The Amtrak Vermonter line passes through the town daily, offering train service between many of the cities along the Eastern Seaboard. However, it no longer stops at Northfield (the nearest stops are in Greenfield and Brattleboro) and there is no other public transportation within town. The nearest private airport is Turners Falls Airport in nearby Montague, with the nearest national air service being 65 miles (105 km) south at Bradley International Airport in Connecticut. The town has a boat ramp near Schell Bridge.
It is the only town on the Connecticut River that's on both sides of the river except for Pittsburg, New Hampshire, Wethersfield, Connecticut, and Haddam, Connecticut.

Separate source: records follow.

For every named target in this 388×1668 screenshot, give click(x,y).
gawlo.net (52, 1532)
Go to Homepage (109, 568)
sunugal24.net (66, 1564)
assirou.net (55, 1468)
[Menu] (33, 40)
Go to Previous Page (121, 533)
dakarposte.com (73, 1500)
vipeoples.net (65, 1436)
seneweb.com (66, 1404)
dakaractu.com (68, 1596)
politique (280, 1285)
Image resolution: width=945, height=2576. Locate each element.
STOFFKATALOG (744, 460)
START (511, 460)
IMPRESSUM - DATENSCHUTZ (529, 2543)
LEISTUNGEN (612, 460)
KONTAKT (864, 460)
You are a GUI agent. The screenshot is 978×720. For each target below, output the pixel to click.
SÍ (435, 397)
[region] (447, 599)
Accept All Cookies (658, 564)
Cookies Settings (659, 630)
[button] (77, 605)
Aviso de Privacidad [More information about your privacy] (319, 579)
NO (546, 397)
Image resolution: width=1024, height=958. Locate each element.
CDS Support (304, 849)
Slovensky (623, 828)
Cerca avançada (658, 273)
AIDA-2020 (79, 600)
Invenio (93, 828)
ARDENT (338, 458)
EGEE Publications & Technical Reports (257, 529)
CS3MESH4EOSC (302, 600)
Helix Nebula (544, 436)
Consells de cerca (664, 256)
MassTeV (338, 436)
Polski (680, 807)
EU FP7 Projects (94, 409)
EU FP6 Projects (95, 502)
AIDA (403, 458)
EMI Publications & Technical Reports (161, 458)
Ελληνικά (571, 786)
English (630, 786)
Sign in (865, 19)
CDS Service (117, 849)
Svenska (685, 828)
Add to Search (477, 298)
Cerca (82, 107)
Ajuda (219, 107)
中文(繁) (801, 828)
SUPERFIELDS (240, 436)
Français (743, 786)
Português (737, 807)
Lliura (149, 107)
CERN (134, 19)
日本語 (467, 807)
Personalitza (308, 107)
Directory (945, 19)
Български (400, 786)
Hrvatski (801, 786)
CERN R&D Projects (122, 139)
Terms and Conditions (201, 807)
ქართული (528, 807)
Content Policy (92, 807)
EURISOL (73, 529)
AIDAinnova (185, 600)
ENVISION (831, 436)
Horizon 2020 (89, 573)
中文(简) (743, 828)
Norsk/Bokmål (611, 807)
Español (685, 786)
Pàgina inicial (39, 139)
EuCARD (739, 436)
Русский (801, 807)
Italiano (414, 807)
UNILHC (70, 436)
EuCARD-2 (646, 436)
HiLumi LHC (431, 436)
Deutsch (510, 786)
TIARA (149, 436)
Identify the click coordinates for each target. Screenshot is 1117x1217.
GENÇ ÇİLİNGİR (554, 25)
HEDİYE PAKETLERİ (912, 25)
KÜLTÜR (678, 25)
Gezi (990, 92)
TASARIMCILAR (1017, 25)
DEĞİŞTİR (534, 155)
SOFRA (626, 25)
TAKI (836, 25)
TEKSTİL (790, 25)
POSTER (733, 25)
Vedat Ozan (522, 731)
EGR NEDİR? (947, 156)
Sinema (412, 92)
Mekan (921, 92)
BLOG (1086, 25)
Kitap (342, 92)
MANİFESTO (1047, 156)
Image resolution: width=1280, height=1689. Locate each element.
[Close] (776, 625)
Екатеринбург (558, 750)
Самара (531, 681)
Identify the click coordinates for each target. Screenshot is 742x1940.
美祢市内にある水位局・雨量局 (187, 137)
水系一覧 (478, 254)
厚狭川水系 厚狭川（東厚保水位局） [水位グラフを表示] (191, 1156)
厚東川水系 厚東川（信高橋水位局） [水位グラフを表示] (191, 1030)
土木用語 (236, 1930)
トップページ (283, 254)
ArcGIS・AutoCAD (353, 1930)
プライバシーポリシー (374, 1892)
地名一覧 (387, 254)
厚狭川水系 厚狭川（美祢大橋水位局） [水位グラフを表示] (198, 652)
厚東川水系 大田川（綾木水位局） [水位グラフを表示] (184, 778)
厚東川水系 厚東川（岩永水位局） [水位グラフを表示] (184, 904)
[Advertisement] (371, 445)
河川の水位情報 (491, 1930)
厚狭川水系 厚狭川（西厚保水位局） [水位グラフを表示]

Source: United States census records and Population Estimates Program data.
As of the census of 2000, there had been 2,951 people, 1,158 households, and 815 families residing in the town. The population density was 85.8 inhabitants per square mile (33.1/km2). There were 1,262 housing units at an average density of 36.7 per square mile (14.2/km2). The racial makeup of the town was 98.51% White, 0.10% Black or African American, 0.20% Native American, 0.20% Asian, 0.03% from other races, and 0.95% from two or more races. Hispanic or Latino of any race were 0.58% of the population.
There were 1,158 households, out of which 34.1% had children under the age of 18 living with them, 57.4% were married couples living together, 9.1% had a female householder with no husband present, and 29.6% were non-families. 25.2% of all households were made up of individuals, and 10.5% had someone living alone who was 65 years of age or older. The average household size was 2.53 and the average family size was 3.04.
In the town, the population's age was spread out, with 26.3% under the age of 18, 6.3% from 18 to 24, 27.5% from 25 to 44, 26.4% from 45 to 64, and 13.5% who were 65 years of age or older. The median age was 40 years. For every 100 females, there were 92.2 males. For every 100 females age 18 and over, there were 89.5 males.
The median income for a household in the town was $49,141, and the median income for a family was $56,816. Males had a median income of $40,396 versus $28,615 for females. The per capita income for the town was $21,517. About 3.6% of families and 5.0% of the population were below the poverty line, including 4.6% of those under age 18 and 9.1% of those age 65 or over.
The town is governed by a 5-member selectboard, charged with the creation and enforcement of policy, general decision-making, among other responsibilities. The town is part of the 2nd Franklin District in the Massachusetts House of Representatives, represented by Susannah Whipps, and the Hampshire, Franklin and Worcester Senate district, represented by Jo Comerford.